Jacob Leaver

Cohort 5


Born in Aylesbury, Jacob has lived in Oxford for as long as he can remember. He made the trip north to Durham University to study physics and chemistry as part of his MSci in Natural Sciences, where his final year research project involved the study of charge carriers in TADF-based OLEDs using in-situ spectroscopy. He has completed summer research projects modelling the CdTe/CdS pn-junction at Durham University, and studying the effects of active layer thickness in perovskite LEDs at the University of Oxford. His PhD at the University of Liverpool will focus on characterising defects in photovoltaic materials and exploring methods to reduce their impact on device performance.

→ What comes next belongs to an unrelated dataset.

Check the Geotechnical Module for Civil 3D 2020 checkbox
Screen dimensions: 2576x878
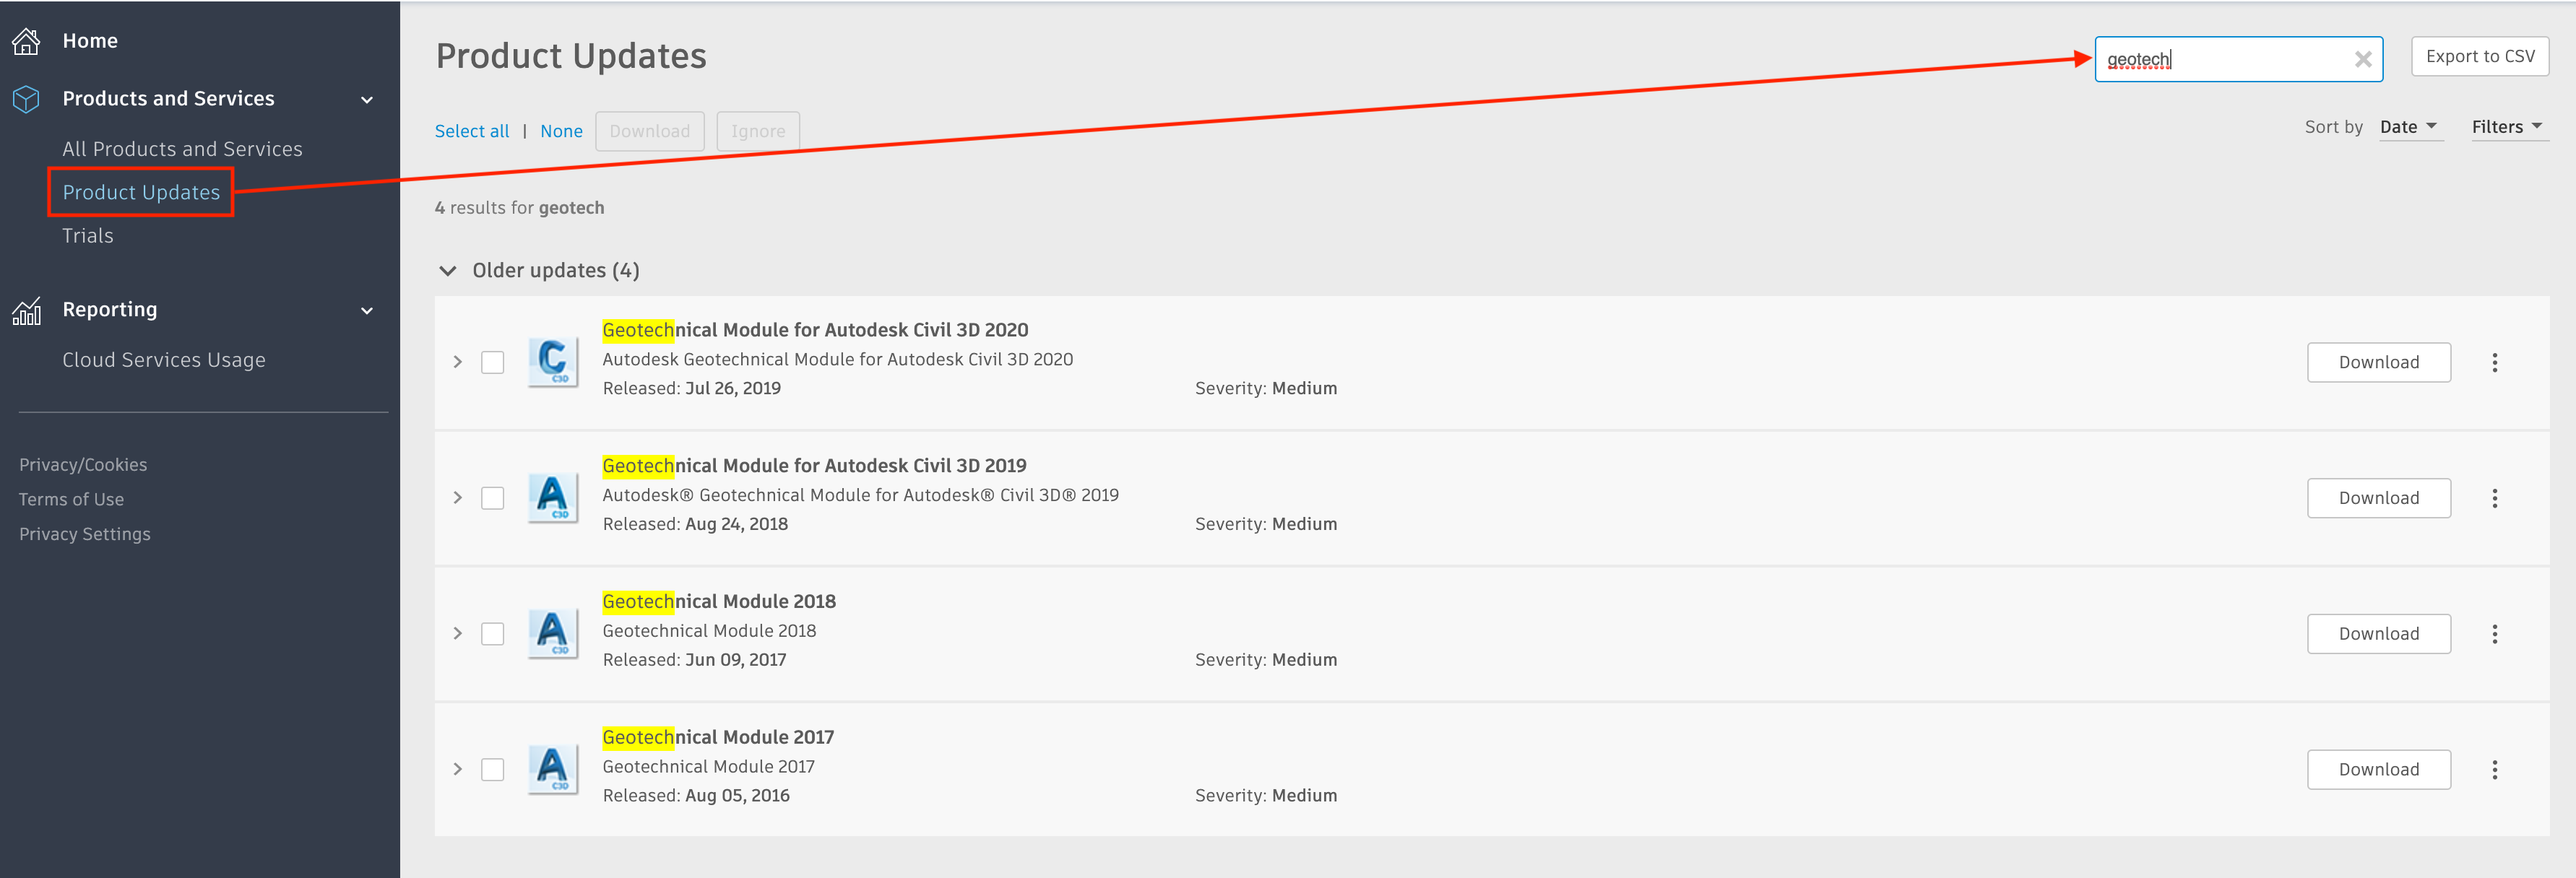[492, 362]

In his spare time Jacob enjoys playing ultimate (frisbee), and has played the cello in youth and student orchestras for many years.

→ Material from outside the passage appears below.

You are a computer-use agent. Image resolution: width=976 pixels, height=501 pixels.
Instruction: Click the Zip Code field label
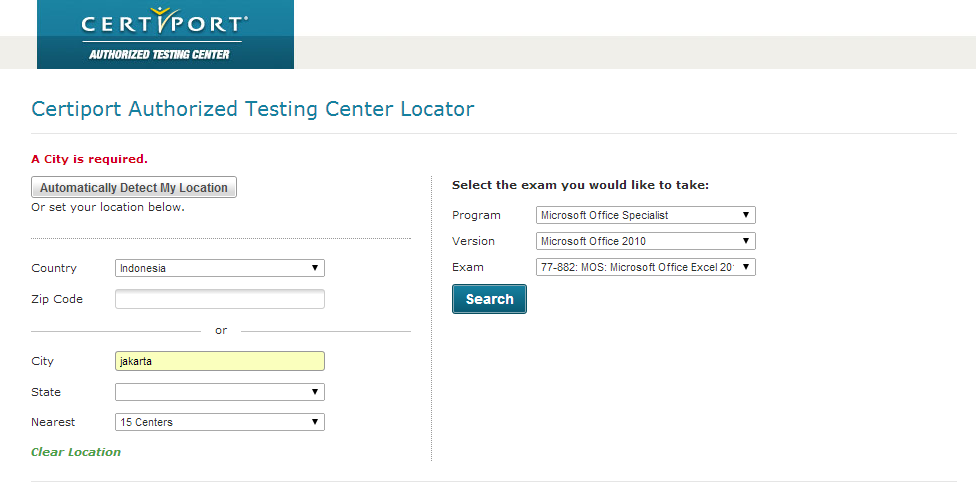click(57, 299)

Identifying key deep level defects in thin film solar cells

Thin film solar cells are a 2nd generation photovoltaic technology capable of producing equivalent performance to standard silicon based solar cells but at a greatly reduced cost. Unlike silicon fabrication, thin films are produced using rapid deposition techniques. This minimises production cost but introduces electrically active and performance killing defects in large numbers. These defects act as recombination centres reducing the doping level, carrier lifetime and ultimately performance of thin film solar cells. While these defects are known to exist the exact source of their formation is poorly understood. This project will focus on applying advanced defect characterisation techniques to working thin film solar cells to establish; i) the impact of specific defects on solar cell performance, ii) the source of formation of defects, iii) routes to engineer out or passivate harmful defect levels. This project will involve both fabrication and characterisation of thin film solar cells at the University of Liverpool. Numerous solar cell platforms are established at Liverpool such as CdTe, hybrid perovskite and Sb2Se3 and these will form the core of the project. The student will learn how to fabricate various solar cells and use these as the basis for defect analysis. This analysis will involve electrical characterisation methods such as deep level transient spectroscopy (DLTS) linked to structural characterisation using positron, electron microscopy and luminescence techniques. Outcomes of the defect analysis will then be directly linked to solar cell efficiency and routes to improve performance designed. There will be significant scope for collaboration with other members of the CDT to address the most current defect related questions for thin film solar cells.